Choć związkowcy nie mają oficjalnych informacji, mówi się, że najgorzej ma być w weekend. To wtedy w całej Polsce przypadają marsze w związku z obchodami święta odzyskania niepodległości. W niedzielę, 11 listopada w Białymstoku odbędzie się także mecz Jagiellonii z Lechem Poznań.
- Ta sytuacja jest bardzo dynamiczna, w porównaniu do poniedziałku liczba zwolnień wzrosła. Analizujemy dane na bieżąco i podejmujemy takie działania, żeby w żadnym miejscu i w żadnym momencie te braki kadrowe nie były odczuwalne i tak na pewno będzie też w najbliższy weekend - mówi Marcin Gawryluk z biura prasowego Komendy Wojewódzkiej Policji w Białymstoku.
OFICJALNE DZIAŁANIA
Oficjalny protest policjantów trwa od marca. Ich główne żądania dotyczą podwyżek, odmrożenia waloryzacji wynagrodzeń, pełnopłatnych zwolnień lekarskich, przywrócenia dawnego systemu emerytalnego oraz 100-procentowej dopłaty za nadgodziny. Jednym z elementów strajku była m.in. przerwa w wypisywaniu mandatów za wykroczenia.
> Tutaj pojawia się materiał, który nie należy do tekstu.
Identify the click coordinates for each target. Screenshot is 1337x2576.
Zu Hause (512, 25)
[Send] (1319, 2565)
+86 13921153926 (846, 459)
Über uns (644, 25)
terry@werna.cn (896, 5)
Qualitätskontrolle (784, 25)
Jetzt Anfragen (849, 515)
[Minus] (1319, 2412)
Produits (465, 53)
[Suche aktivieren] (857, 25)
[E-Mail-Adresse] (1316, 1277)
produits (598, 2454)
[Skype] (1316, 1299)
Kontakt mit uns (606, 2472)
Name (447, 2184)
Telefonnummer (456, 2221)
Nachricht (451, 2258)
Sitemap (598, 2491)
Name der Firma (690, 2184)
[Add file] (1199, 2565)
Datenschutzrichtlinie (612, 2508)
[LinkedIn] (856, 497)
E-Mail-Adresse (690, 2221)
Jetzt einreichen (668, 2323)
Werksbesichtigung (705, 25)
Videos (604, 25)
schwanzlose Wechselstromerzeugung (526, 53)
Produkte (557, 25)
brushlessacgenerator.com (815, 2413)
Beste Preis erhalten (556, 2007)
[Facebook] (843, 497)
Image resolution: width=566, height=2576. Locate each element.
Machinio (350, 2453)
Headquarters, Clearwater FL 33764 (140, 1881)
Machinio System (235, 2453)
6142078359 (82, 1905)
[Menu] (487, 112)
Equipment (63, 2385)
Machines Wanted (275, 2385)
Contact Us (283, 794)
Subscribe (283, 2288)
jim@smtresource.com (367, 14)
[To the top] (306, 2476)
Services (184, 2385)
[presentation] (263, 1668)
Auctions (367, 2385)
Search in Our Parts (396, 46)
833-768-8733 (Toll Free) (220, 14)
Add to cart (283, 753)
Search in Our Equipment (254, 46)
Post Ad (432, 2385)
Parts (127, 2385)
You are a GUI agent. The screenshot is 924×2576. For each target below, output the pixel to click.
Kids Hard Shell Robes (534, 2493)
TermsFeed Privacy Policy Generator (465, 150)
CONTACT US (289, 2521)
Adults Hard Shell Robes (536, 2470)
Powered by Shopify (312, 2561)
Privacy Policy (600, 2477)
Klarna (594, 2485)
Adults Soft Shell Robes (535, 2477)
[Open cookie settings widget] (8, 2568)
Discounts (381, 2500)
Kolejnym oficjalnym działaniem (zainicjowanym przez związki zawodowe) ma być akcja "Aż poleje się krew" zaplanowana na 9 i 10 listopada.
- Przez honorowe, masowe oddawanie krwi chcemy zwrócić uwagę rządu na problemy policjantów, ale także uczcić stulecie odzyskania niepodległości - tłumaczy podinsp. Wojciech Chociej i zapewnia: - Nieprawdą jest, że chcemy, by oddawanie krwi było pretekstem do wzięcia dnia wolnego 11 listopada. Wręcz odwrotnie, robimy to dzień wcześniej, żeby w dniu obchodów policjanci mogli pełnić służbę.
CHOROBA POLICYJNA ROZPRZESTRZENIA SIĘ NA INNE SŁUŻBY
Masowe zwolnienia lekarskie dotykają już nie tylko funkcjonariuszy policji. Nieco lepiej, ale również niepokojąco wygląda sytuacja w straży granicznej czy straży pożarnej.
W przypadku straży pożarnej fala protestów rozpoczęła się w woj. małopolskim. Jak informuje bryg. Paweł Ostrowski, oficer prasowy KM PSP w Białymstoku, w Podlaskiem nie ma na razie sygnałów dotyczących nagłego wzrostu liczby zwolnień lekarskich. Podobne stanowisko utrzymuje związek zawodowy.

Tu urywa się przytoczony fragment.